EXTRAIT DU TEXTE
--------------------
4. M. A soutient qu’il vit en France depuis plusieurs années avec son épouse, leurs quatre enfants, ainsi que sa sœur en situation régulière. Il n’établit toutefois par aucune pièce probante participer à l’entretien et à l’éducation de ces derniers. Dans ces conditions, en édictant la décision attaquée, la préfète de l’Essonne n’a pas porté à son droit au respect de sa vie privée et familiale une atteinte disproportionnée. Par suite, le moyen tiré de la méconnaissance des stipulations de l’article 8 de la convention européenne de sauvegarde des droits de l’homme et des libertés fondamentales doit être écarté. Pour les mêmes motifs, le moyen tiré de l’erreur manifeste d’appréciation doit être écarté.
--------------------
(Extraits d'un jeu de données)
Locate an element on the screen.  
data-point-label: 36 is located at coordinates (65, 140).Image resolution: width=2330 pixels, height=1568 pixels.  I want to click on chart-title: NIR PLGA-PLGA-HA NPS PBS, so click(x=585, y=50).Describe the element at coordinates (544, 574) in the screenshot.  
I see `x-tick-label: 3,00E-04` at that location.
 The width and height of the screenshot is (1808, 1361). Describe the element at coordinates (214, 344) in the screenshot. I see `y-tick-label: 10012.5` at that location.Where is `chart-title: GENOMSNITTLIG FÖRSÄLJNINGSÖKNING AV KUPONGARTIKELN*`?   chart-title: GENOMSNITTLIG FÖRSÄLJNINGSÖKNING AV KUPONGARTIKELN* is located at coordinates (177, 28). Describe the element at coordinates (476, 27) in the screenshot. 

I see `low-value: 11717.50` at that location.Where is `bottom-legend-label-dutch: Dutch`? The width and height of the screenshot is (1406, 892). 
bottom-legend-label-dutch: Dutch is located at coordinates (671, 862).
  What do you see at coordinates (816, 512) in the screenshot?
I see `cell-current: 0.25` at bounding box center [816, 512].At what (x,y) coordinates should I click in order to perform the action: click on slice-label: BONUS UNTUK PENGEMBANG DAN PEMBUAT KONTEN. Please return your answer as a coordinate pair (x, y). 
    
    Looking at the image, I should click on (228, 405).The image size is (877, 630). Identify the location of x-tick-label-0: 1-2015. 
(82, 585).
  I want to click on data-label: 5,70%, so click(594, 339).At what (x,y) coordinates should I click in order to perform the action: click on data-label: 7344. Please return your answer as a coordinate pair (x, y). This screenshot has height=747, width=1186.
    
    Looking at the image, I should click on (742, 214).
--------------------
VOS TÂCHES
1. D'après l'extrait de jugement, avec qui M. A affirme-t-il vivre en France ?
2. Poursuivez l'extrait de jugement en reprenant juste après sa dernière phrase.
Ces lignes proviennent d'une source distincte de l'extrait de jugement.

RÉPONSES PAR TÂCHE
1. Avec son épouse, leurs quatre enfants et sa sœur en situation régulière.

2.
En ce qui concerne l’obligation de quitter le territoire français :
5. En premier lieu, aux termes de l’article L. 423-23 du code de l’entrée et du séjour des étrangers et du droit d’asile : « L’étranger qui n’entre pas dans les catégories prévues aux articles L. 423-1, L. 423-7, L. 423-14, L. 423-15, L. 423-21 et L. 423-22 ou dans celles qui ouvrent droit au regroupement familial, et qui dispose de liens personnels et familiaux en France tels que le refus d’autoriser son séjour porterait à son droit au respect de sa vie privée et familiale une atteinte disproportionnée au regard des motifs du refus, se voit délivrer une carte de séjour temporaire portant la mention » vie privée et familiale " d’une durée d’un an, sans que soit opposable la condition prévue à l’article L. 412-1. / Les liens mentionnés au premier alinéa sont appréciés notamment au regard de leur intensité, de leur ancienneté et de leur stabilité, des conditions d’existence de l’étranger, de son insertion dans la société française ainsi que de la nature de ses liens avec sa famille restée dans son pays d’origine. /
L’insertion de l’étranger dans la société française est évaluée en tenant compte notamment de sa connaissance des valeurs de la République. ".
6. Pour les mêmes motifs que ceux exposés au point 4, les moyens tirés de la méconnaissance de l’article L. 423-23 du code de l’entrée du séjour des étrangers et du droit d’asile et de l’erreur manifeste d’appréciation doivent être écartés.
7. Il résulte de ce qui précède que M. A n’est pas fondé à demander l’annulation de l’arrêté du 19 novembre 2024 ainsi que, par voie de conséquences, ses conclusions aux fins d’injonction et d’astreinte et celles présentées sur le fondement des dispositions de l’article L. 761-1 du code de justice administrative.
D E C I D E :
Article 1er : La requête de M. A est rejetée.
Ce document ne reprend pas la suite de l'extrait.